Well that’s Romantic! Intimacy behind the fourth wall.

February 12th, 2026

“Why is it that when one man builds a wall, the next man immediately needs to know what’s on the other side?” – George R.R. Martin

Walls as metaphors have earned a bad reputation in recent years, and not without reason. But unlike walls meant to keep others out, the fourth wall can be understood as a conceptual boundary that turns the “players” inward. It is an invisible line separating the performers from the “real” world, clearly dividing the watcher from the watched. Traditionally, the fourth wall has been framed as a mechanism for suspending disbelief, and largely utilized to pull the viewer into the action on stage. Its value, however, has almost always been defined in terms of how it can benefit the audience.

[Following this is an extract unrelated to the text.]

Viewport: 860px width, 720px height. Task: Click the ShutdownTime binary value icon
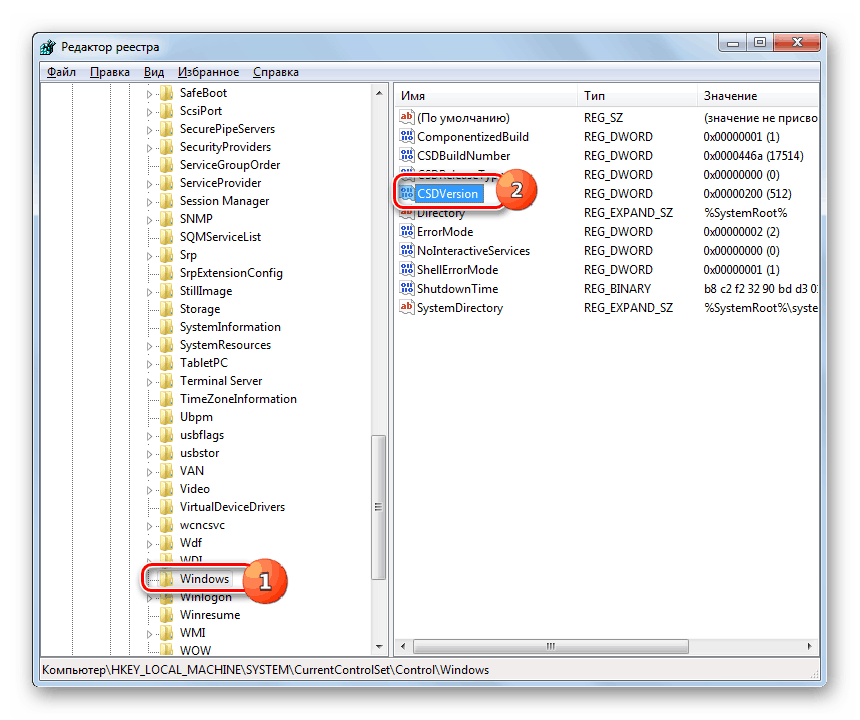click(x=405, y=288)
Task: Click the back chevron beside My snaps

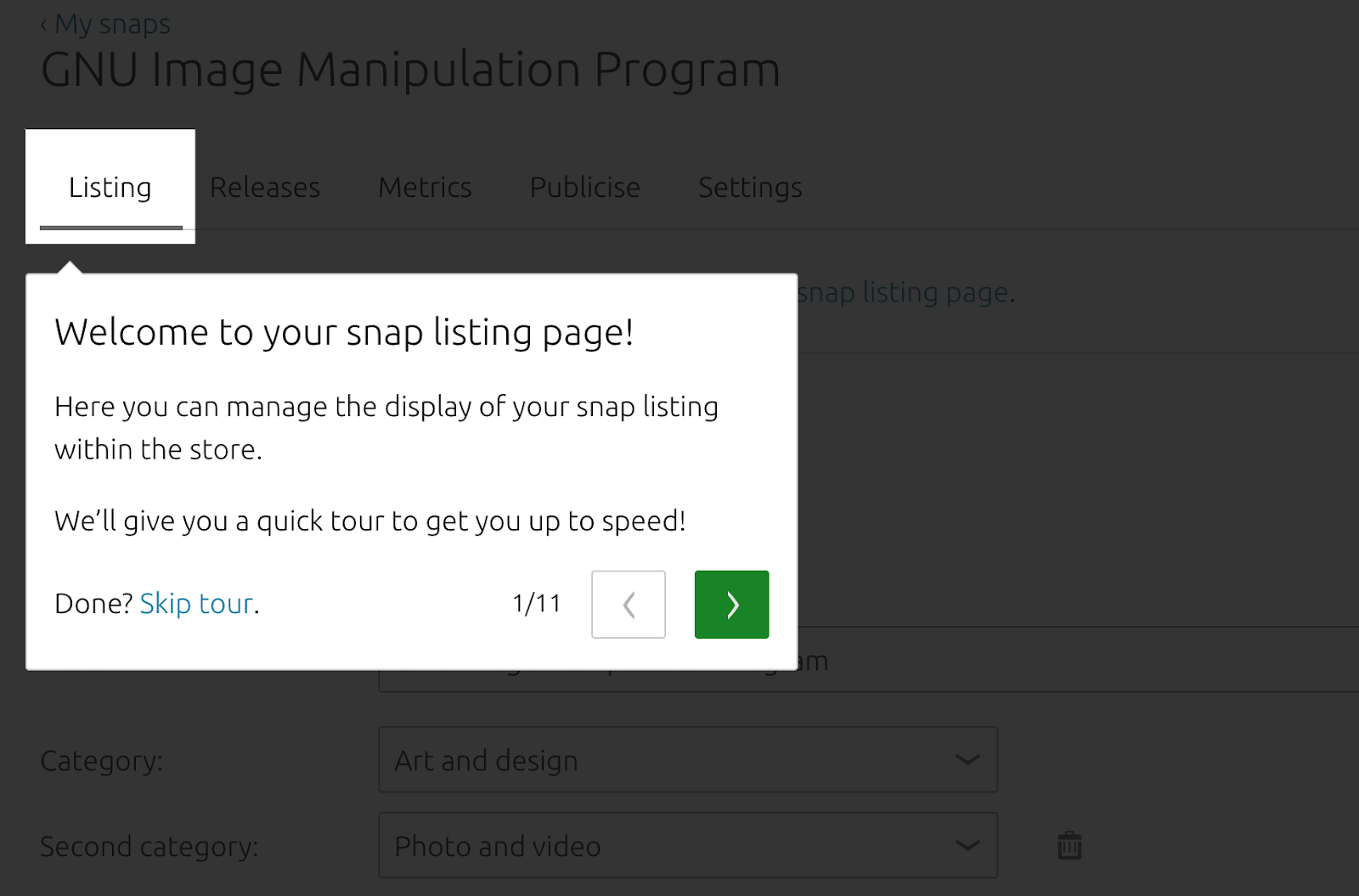Action: pyautogui.click(x=44, y=25)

We see this logic mirrored across contemporary media platforms too, where performance is increasingly accompanied by a low, persistent plea: like it, please?; subscribe, please?; just LOVE ME, please?… Here, worth is calculated through attention, clicks, approval, and applause, as if the meaning within a performance and the person behind it, can only be validated from the outside. But what if that paradigm were reversed? What if performance were valued not as a product shaped for consumption, but as a trace of the performer themselves? A way of seeing inward, rather than performing outward?

But how might this align clinically, and what value might the flipped orientation offer? As with the creative work of others, I notice recurring elements and themes throughout my own body of work, undercurrents of my wiring and lived experiences that surface again and again in the material I create. The psychological foundations of these choices are largely unconscious in the moment of creation, yet each piece carries an imprint of my neurological patterns and quite often, my neuroses at the time each piece was created. More than that, works can reveal how I organize thought, how I perceive relationships, even how and where I hold tension in my body, tension that inevitably shapes the movement I craft for others. So what if we encouraged our students and clients to experience their own creative work with similar insight?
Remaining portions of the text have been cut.